__INSTRUCTIONS__:
1. In the harmonica cover passage below, which harmonica is named as one of the tiny production models with a wooden cover?
2. Continue the harmonica cover passage below, beginning right after its last sentence.

* BEGIN PROVIDED PASSAGE *

For a beginner, I'd recommend picking one of the two plastic combs (or a metal comb, if you do not care about the price), since it has almost no disadvantages.

Cover Recommendation[edit]

For all kinds of harmonicas, the cover (or more correctly, the resonating chamber the covers formed) is what actually create the acoustics of a harmonica. There are two basic kinds:

  • Traditional cover This appears in the cheap-to normally priced harmonicas, such as Hohner 270, 280, and Big River. The back of the covers are more open, delivering a bright and clear tone of the instrument. This makes playing amplified through a bullet mic better, as it basically delivered all the sounds; thus is preferred by Blues players. Note that both Marine band and Big River have holes on the side too, which makes the sound even brighter.
  • Cover-all This design is especially common in most high-end harmonicas, such as Hohner Meisterklass and Hohner Super 64. It slightly muffled the harmonica but resonate it more, which produce a warm, mellow tone that is much fuller (aka "a fat tone"); this is essential for playing in a more acoustic nature, such as playing Mississippi blues, Bluegrass, Jazz, and classical music. In fact, due to the tight requirements of classical music, many classical players prefer cover-all designs.

Lastly, there's the cover material. Traditionally, cover is made of metal, which provides a brighter sound. Plastic (e.g. CX-12) produces a softer sound in what some players have described as a displeasing "plasticy" timbre. Many players, however find the CX-12 to have a loud Rock, R&B and Jazzy tone suitable for those genres of music and in sound test after sound test no listener described the CX-12 as 'plasticy'. In fact the CX-12 sound is considered bright and loud compared to many other chromatics and the instrument is growing steadily in popularity. Suzuki Pureharp is one of the tiny production models that use wood as a cover, which produces a pleasantly soft sound.

* END PROVIDED PASSAGE *
* BEGIN DATA LINES *

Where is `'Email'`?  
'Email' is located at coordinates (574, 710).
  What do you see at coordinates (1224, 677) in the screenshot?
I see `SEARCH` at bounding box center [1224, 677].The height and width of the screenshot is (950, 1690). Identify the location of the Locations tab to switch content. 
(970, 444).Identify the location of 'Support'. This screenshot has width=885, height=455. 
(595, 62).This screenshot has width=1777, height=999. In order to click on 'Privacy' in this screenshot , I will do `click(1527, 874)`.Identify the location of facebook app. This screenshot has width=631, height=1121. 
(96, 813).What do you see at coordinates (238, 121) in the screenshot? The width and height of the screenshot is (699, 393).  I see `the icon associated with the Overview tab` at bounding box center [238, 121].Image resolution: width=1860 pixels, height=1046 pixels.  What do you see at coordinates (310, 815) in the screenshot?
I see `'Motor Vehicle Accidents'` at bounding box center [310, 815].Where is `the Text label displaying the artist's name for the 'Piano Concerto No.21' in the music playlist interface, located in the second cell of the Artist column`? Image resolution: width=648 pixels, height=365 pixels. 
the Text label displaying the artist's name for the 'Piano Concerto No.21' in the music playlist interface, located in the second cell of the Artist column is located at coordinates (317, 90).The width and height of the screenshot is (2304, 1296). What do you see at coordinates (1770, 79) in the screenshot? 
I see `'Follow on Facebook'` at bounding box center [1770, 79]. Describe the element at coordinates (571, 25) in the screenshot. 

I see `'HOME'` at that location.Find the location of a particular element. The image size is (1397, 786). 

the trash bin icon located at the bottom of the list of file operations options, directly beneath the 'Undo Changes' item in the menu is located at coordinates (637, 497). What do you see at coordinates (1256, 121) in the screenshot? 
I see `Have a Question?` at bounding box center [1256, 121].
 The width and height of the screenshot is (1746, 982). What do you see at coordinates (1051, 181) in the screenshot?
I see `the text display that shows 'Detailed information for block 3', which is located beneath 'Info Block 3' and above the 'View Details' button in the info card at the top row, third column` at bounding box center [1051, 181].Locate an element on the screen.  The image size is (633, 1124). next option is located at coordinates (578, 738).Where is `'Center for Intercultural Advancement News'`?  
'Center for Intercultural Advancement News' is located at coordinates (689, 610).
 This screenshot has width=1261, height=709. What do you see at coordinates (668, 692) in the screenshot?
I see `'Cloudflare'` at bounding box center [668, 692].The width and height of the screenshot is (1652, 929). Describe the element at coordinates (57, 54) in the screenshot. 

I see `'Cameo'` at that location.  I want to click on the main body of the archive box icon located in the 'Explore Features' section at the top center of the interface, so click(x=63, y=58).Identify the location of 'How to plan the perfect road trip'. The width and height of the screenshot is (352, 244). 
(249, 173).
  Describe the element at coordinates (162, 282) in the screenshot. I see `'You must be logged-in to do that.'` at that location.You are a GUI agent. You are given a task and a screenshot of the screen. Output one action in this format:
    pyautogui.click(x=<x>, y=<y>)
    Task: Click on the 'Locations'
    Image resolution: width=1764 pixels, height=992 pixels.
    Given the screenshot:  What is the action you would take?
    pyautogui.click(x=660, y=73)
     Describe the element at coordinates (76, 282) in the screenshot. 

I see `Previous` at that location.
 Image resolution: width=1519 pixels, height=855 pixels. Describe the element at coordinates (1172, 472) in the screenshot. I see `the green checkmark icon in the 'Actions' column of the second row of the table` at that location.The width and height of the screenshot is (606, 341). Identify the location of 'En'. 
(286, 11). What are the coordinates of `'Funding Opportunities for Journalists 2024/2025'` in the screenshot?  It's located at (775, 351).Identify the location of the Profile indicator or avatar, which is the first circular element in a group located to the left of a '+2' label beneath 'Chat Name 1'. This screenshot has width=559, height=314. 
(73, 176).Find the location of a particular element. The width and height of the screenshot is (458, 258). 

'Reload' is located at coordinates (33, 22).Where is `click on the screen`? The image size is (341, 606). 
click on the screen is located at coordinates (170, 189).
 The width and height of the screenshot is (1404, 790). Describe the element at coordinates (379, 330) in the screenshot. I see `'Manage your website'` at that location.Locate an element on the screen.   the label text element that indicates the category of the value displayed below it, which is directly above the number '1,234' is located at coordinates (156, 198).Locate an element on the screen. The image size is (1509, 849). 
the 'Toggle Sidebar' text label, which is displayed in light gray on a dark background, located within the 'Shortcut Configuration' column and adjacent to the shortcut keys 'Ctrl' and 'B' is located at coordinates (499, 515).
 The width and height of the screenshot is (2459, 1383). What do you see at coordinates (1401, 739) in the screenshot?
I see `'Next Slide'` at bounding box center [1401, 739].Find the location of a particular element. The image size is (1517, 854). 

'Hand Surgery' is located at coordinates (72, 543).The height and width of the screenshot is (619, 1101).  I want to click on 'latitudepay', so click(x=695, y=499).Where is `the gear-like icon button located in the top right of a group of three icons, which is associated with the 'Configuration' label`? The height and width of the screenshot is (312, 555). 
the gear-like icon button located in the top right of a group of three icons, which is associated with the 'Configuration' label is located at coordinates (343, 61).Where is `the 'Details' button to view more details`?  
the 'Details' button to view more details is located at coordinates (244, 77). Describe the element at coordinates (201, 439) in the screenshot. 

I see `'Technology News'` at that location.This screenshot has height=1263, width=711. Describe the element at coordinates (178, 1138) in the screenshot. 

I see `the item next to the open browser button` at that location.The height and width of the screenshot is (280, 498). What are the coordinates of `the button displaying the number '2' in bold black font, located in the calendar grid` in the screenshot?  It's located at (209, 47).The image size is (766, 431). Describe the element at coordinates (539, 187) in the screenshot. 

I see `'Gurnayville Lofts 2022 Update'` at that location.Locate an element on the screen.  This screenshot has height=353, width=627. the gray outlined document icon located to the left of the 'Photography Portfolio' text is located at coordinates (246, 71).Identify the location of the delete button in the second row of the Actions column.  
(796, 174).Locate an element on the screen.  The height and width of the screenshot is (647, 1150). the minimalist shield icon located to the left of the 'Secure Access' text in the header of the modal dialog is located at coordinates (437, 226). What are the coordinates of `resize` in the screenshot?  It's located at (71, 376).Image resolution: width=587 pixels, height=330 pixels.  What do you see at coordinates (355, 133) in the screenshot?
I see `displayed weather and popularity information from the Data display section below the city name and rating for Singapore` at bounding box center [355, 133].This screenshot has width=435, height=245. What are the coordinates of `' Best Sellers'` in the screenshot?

* END DATA LINES *

__WRITTEN RESPONSES__:
1. Suzuki Pureharp

2.
Note: What is a good tonal quality is heavily dependant on the music you're playing and the audience.

Choice of key[edit]

There are many keys available for the harmonica; chromatic come in all twelve keys.

  • C major: This is known as the standard key, especially for diatonic. Most special edition chromatics (e.g.: hard-bopper, 16-holes) are only available in this key.
  • B major: This is a common key used to play Irish music. In terms of a chromatic, it's slide-in position is exactly the same as the slide-out position of a chromatic in the key of C. One can acquire an Irish-tuned C major chromatic by reversing the slide (flipping the slide upside down), so that the slide out position is in the key of C, while slide in will flatten the notes (B major). Note that for the CX-12, you can not flip the slide upside-down.
  • G major and F major: Another common alternative key, since there is only one sharp/flat to address.
  • E-flat major and B-flat major: Allows one to play any music written for Bb clarinet or Saxophone. E-flat enables one to play E-flat in straight harp and B-flat in crossharp, while Bb enables playing Bb in straight harp and F in crossharp.

For beginners, it is best to get a harmonica tuned to the key of C as you can play most songs with that key. Also, for some higher-end models (especially 16-hole chromatics), the stock version only comes in the key of C, so players should just get used to playing in the key of C until they gain more experience. It is possible to play in D Dorian or G Mixolydian on a C Major harmonica without the use of bending.

First harmonica[edit]

Some claim that diatonic harmonicas are easier to learn than chromatic harmonicas, and this may be true for some people. However, it is best to choose which type you want to learn and focus on it, rather than buy a harmonica just because it may be easier to learn. Here is a list of which music genres each type is used in, if it helps you decide which type of harmonica is right for you:

  • Chromatic: Used mainly in Jazz and Classical music, but it can cross-over into Blues music sometimes.
  • Diatonic: Used mainly for Blues music, but sometimes for Rock, Country, Bluegrass, Folk, Celtic and Gospel music.
  • Tremolo: Mainly used in Folk music, especially Asian folk music.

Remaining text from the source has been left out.